What is that song? What is it? You know - (humming) - what's it - is it called "Chestnuts Roasting"? Well, now, through the never-ceasing wonders on the Internet, you can finally identify that tune, you know, that one tune that's been on the tip of your tongue all day. Jay Bose is the executive vice president at Nayio, a company that's developed what they're calling humming search technology. Mr. Bose joins us from member station KQED in San Francisco.

Thanks very much for being with us.

Mr. JAY BOSE (Executive Vice President, Nayio Media): Thank you, Scott.

SIMON: So how does this technology work?

Mr. BOSE: Well, the technology itself is actually called muGene, musical gene. And what this muGene is all about is that we can take a song in any language and convert that song into a very small mathematical abstraction of the song. And what this file is, it's a series of translations. As opposed to looking at the notes and the silences, what we look at in a song is the transitions between the different melody and pitch lines of the song. Then we are able to compare 15 seconds of humming to that database and come up with the results very quickly.

You simply hum a song to the PC microphone, and out comes the result of the search of the humming, and then you can listen to the song or download it.

SIMON: All right. Well, talk me through this a bit. What's the site I log into?

Mr. BOSE: First you would go to, N-A-Y-I-O. And you will see something on the right hand side which says a new way to search, humming search.

SIMON: Humming search. Okay, so here it is. It says humming search. I've logged in, or I've pressed that button, and humming search - start, stop and search, right?

Mr. BOSE: Exactly.

SIMON: Okay. So what do I do now?

Mr. BOSE: So what you would do is, the system expects between 10 and 15 seconds of humming.

SIMON: It says here, just press start button and begin humming, right?

Mr. BOSE: That's it.

SIMON: Okay. Well, let me try it. Ready? (Humming) Okay, should we try it? Here's search.

Mr. BOSE: Yeah, let's hit the search button.

SIMON: It says "Goodbye" by Jessica or "For the First Time" by Kenny Loggins. Perhaps my pitch is off. Can we try something here?

Mr. BOSE: Sure.

SIMON: We're going to bring Monica Villavicencio in here. She's our Kroc Fellow. She's a much better hummer than I am. Monica.
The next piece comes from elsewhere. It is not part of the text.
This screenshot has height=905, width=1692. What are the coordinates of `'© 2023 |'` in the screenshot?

Ms. MONICA VILLAVICENCIO (Fellow, Joan B. Kroc Fellowship for Public Radio Journalism): Hi.

SIMON: Now, she's learning broadcasting. Which raises the question, why is she with us if she's trying to learn broadcasting?

Mr. BOSE: Oh, well.

SIMON: But setting that aside, we're going to have Monica hum the song that I tried to hum. Okay?

Mr. BOSE: Fair enough.

SIMON: Monica?


SIMON: It's searching. It's searching. You get to read. What's showing up here?

Ms. VILLAVICENCIO: We have "Fly Me to the Moo," by Nat King Cole, and another version by Julie London.
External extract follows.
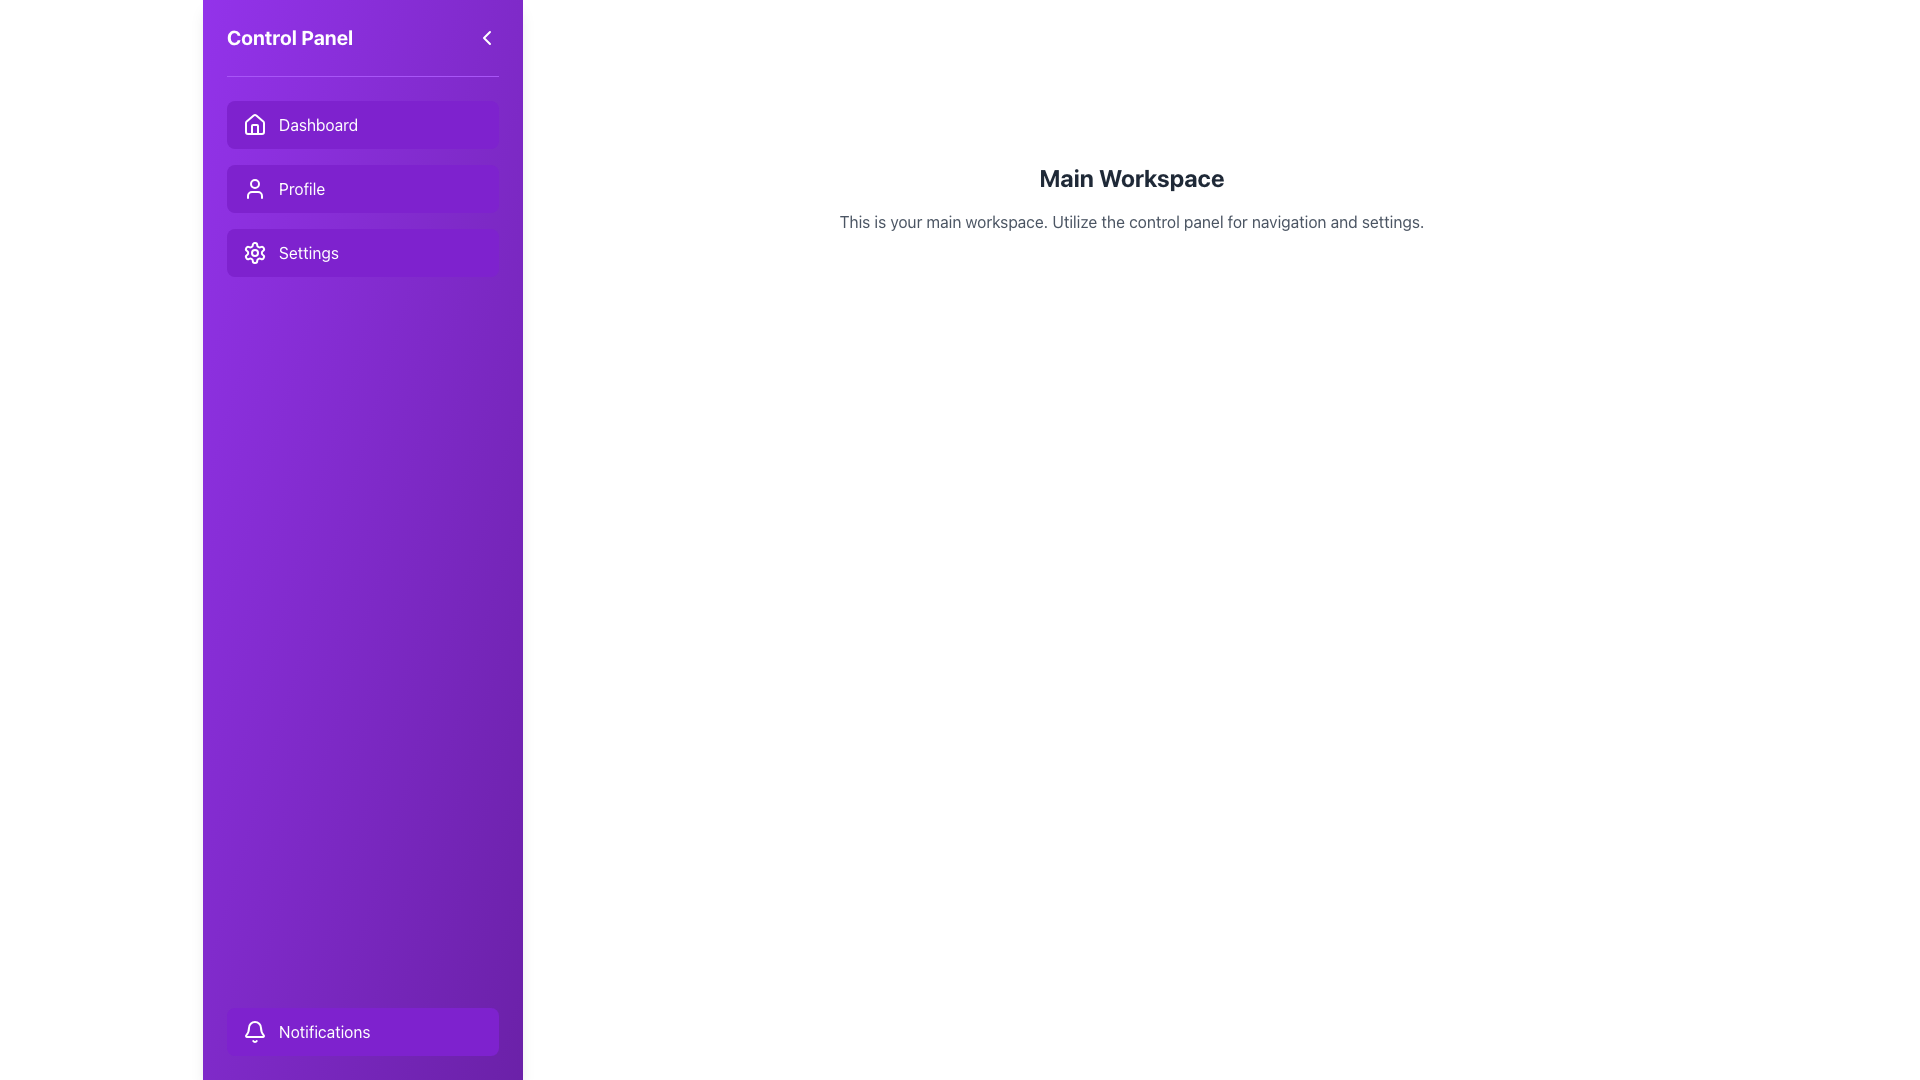  I want to click on the 'Home' icon in the navigation panel, so click(253, 123).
SIMON: So why would it successfully pick up Monica's version and not mine?

Mr. BOSE: I think that you need to be of a certain minimum caliber to be able to hum. I don't think...


Mr. BOSE: met that criteria.


Mr. BOSE: And the only reason I say that is because if you are not good at humming, or singing, we actually have a tool available on the Web site, which accurately gives you your grade and teaches you how to sing as well.

SIMON: Jay Bose is the general manager in the United States for Nayio. Mr. Bose, thanks very much for being with us.

Mr. BOSE: Thank you, Scott. (Humming)

Mr. BOSE: I think you might need Monica again.

(Soundbite of song, "Fly Me to the Moon")

Ms. ASTRUD GILBERTO (Singer): (Singing) Fly me to the moon and let me play among the stars. Let me see what spring is like on Jupiter and Mars. In other words, hold my hand...

SIMON: The girl from Ipanema. And you're listening to WEEKEND EDITION from NPR News.